→ **Given passage**:
Saturday, July 2, 2011

Buying Stocks

Now that we've picked our on-line broker and we're aware of our other money gardens, it's time to take the plunge and buy some stocks.

But which ones?

With over 15,000 stocks listed and more coming everyday, how can one possibly know which ones to buy?


Maybe you're reading some of the "hot sheets" (Barrons, The Street, Standard & Poors, Investors Daily, etc etc) and you have a few that you're considering already.

Before you buy a single stock you should consider the question: Am I an investor or am I a trader?

An investor is someone who is looking to buy stocks for investing, that is, to sock away money and let it grow over a long period of time, like a savings account.

A trader is someone who is looking to jump from one stock to another, looking for that great deal that's going to make some fast money. In fact a day trader is someone who might buy a handful of shares one hour and possibly sell them the next, sometimes it goes that fast.

If you're going to be a trader and your new at this, here's a guarantee: You're going to lose a lot of money, fast. You might want to consider the Lottery instead, you're chances are about the same.

Day traders are usually players who have been in the game a long time, maybe even someone whos actually worked as a stock broker or money manager.

In fact broker houses have certain requirements to even be a daytrader: The house we use, TDAmeritrade, requires a $25,000 account and registering with them as a day trader, else youre only allowed 3 day trades in a 90 day period!

If youre new at this, day trading is not for you, at least right now.

But after saying that, since you are new at this, you might indeed buy a stock, sit on it a few days and change your mind. You're in the learning curve and right now, that's ok. In fact, that's one reason why some brokers give you 30 or 60 days before they start charging their per transaction fees.

Some of this depends on how much time you have to actually sit in front of the keyboard and buy stocks. If you have a full time job and you're not able to keep a close eye on your stock activity, you might want to consider going straight to the big "Blue Chip" stocks, those stocks that are a little more stable.

Another consideration is dividends. Some stocks pay their investors back money for their investments, in addition to the actual profits or gains from stock growth in the market. It sounds like a good idea, and it is actually, but some stocks don't pay dividends and that's fine, too.

I know a few folks who have been doing this a long, long time and now they live on their dividends as their regualr "income." Sweet.

Let's consider buying your first stocks.

If you google "blue chip stocks," you'll probably come up with a list that might be a good start for a beginning investor.

Stocks like Dupont (DD), 3M (MMM), Honeywell (HON), IBM (IBM), Microsoft (MSFT), even McDonalds (MCD) are just examples of stocks that aren't going to disappear overnight. The list is long and your choice is your own. But its a good place to start.

In choosing a stock, we're primarily interested in a few things: Growth and profitability.

→ **Tasks**:
(a) Shorten the paragraph in the post on buying stocks that begins "Another consideration is dividends," keeping its main facts.
(b) Pick up the post on buying stocks right after its final sentence and keep writing in the same voice.

→ **Raw records**:
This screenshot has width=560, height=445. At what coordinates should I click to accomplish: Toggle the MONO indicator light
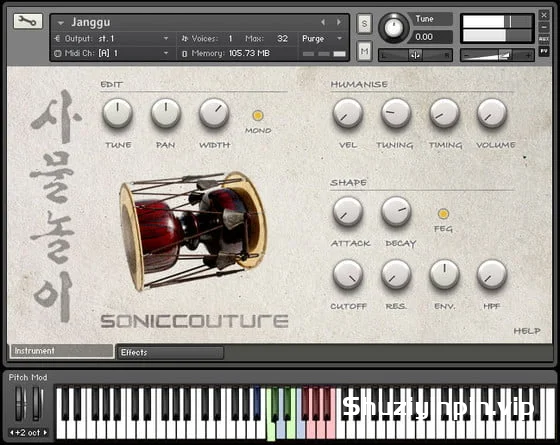258,115
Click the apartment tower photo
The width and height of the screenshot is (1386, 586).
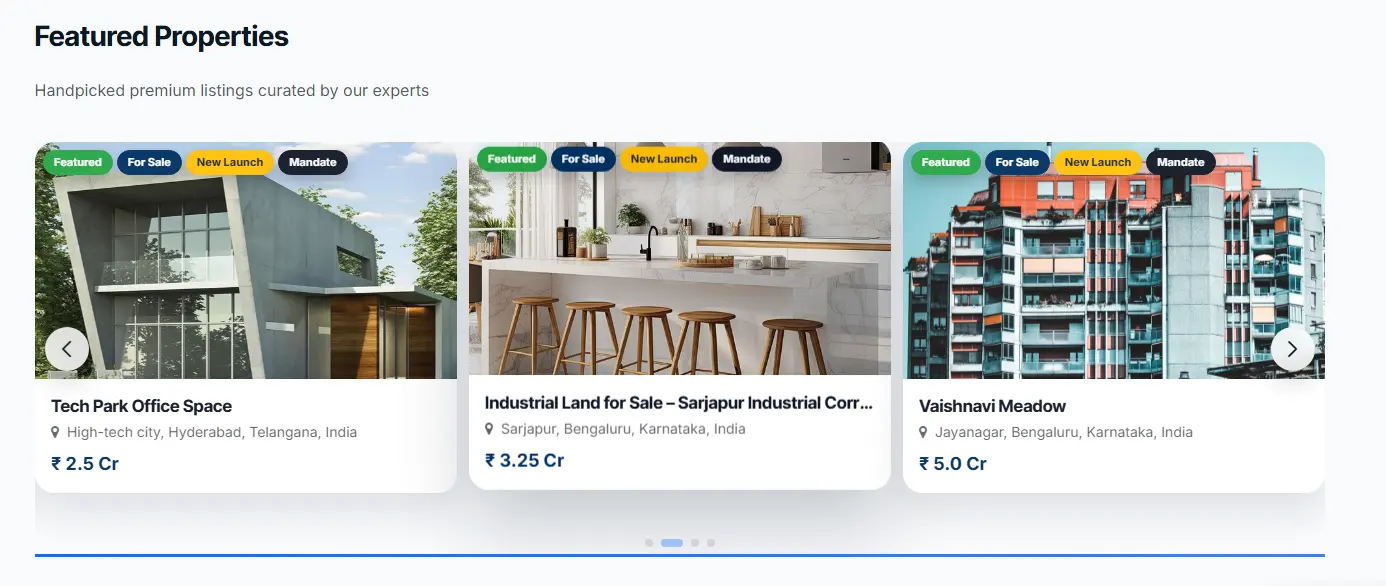[1114, 260]
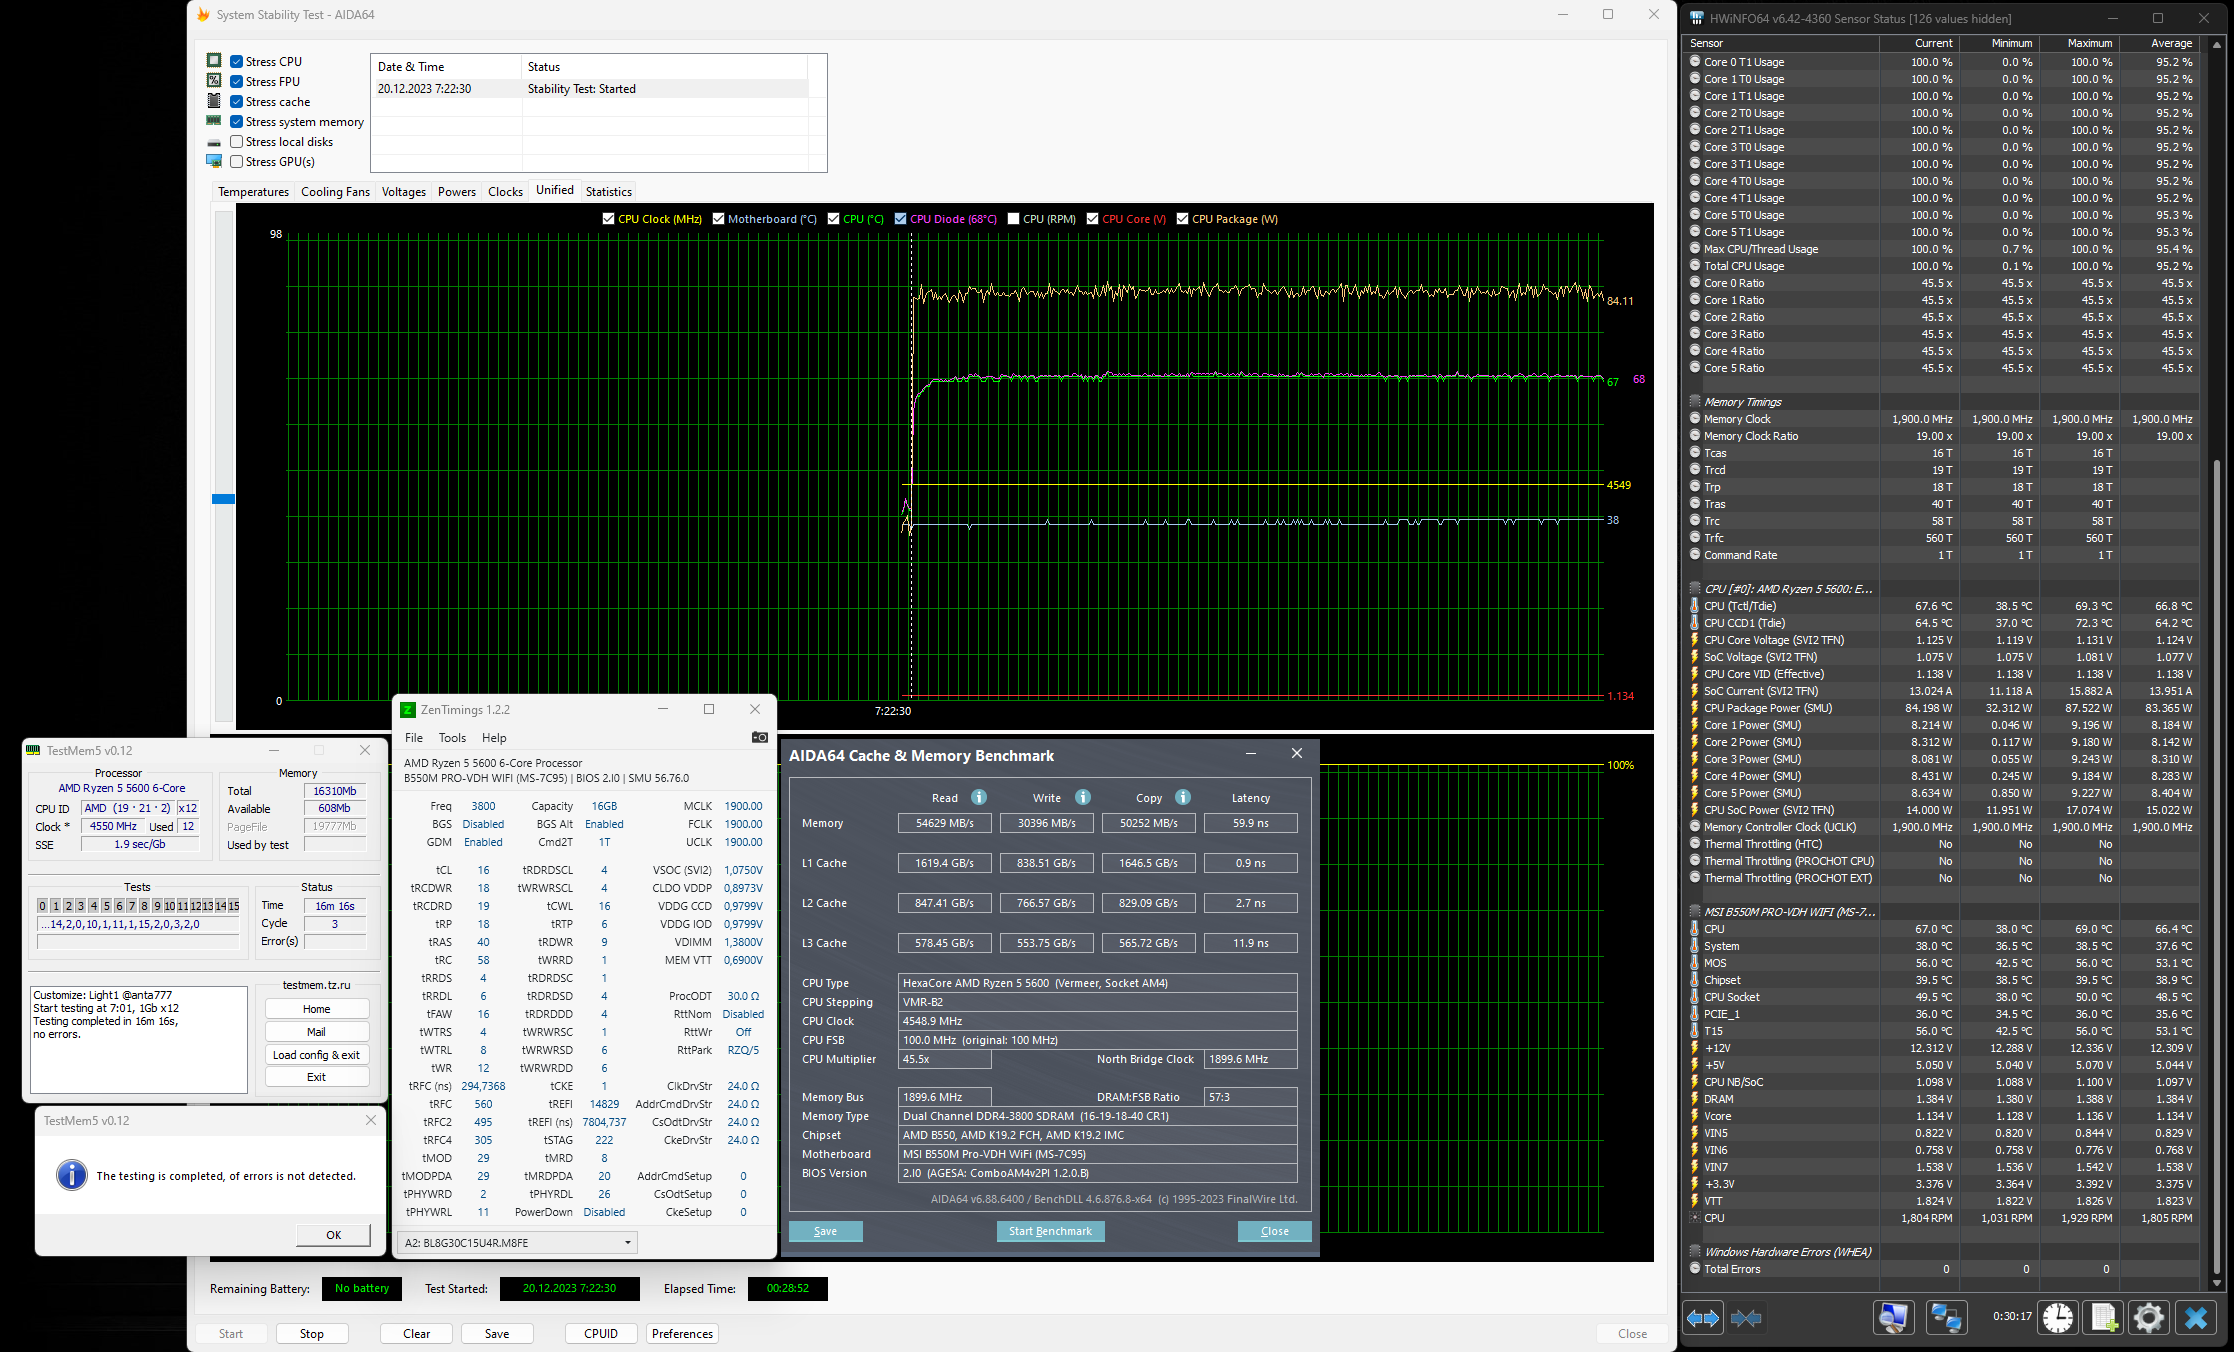2234x1352 pixels.
Task: Open HWiNFO settings gear icon
Action: coord(2148,1318)
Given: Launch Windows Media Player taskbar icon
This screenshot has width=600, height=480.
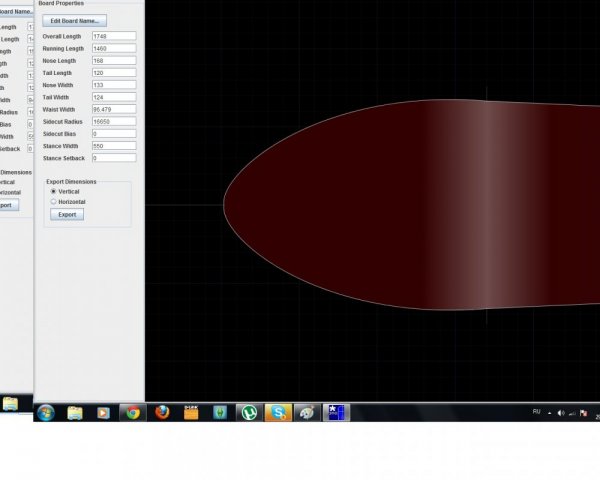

→ **Responses per task**:
(a) Dividends are another factor. Some stocks pay investors money back on top of any gains from the stock's growth in the market. That's a good thing, but stocks that don't pay dividends are fine too.

(b)
Get to know your broker's research tools. TDAmeritrade has an excellent research and resource web site but it's certainly not the only one. Yahoo Finance is also a good resource. And here's a good rule: Check out the charts!

Reading charts (and this takes time) is probably the most important factor in considering a company's growth potential. There are charts for the last day, the last week, the last month, the last 3 and last 6 months, the YTD (Year to Date), the last years, the last 3 years, the last 5 years, the last 10 and even the last 20 years growth. Whew!

Study and get to know these charts well. If you can read a company's chart accurately, you will get a good sense of where that company's going.

There are other factors as well to become acquainted with in choosing the right stock. How many stocks does the company have for sell? A billion shares at $25 a share is probably not equal to a company that has a million shares (or less) at the same value!

A company's "Valuation" is something you should read and learn as much as possible. Do your homework! Learning about a company's P/E ratio and other factors all help veteran stock buyers make a better decision...usually.

Not all the time, but usually.

For now, a general good rule to follow as we assume you're still a beginner, is to choose a stock whos chart suggests their on the "upswing" and have been around awhile, especially the bigger Blue Chip Stocks.

Finally, a word about diversity. Buying all restauraunt stocks or all utility stocks or all high tech stocks is not advisable. If one group of stocks all go down together (and they often do), you want stocks in another group to stabilize your losses.

Pick a food/restaurant stock (for example MCD, YUM, SBUX, etc), then a utility (SO, BIP, ETR, etc) then a generally diverse company (DD, HON, MMM), then a high tech or science (MSFT, GOOG, AAPL, ILMN, etc), and so on and so forth, with the idea of becoming more well rounded, more diverse in your choices.

Jim Cramer has an excellent segement on his "Mad Money" Show called "Am I Diverse?" where he examines a caller's stocks and lets them know if they're well rounded enough. Look for it and consider why this is important.

A lot to think about, yes. Remember, buying stock is easy to do, but it takes a lifetime to master.

Good luck!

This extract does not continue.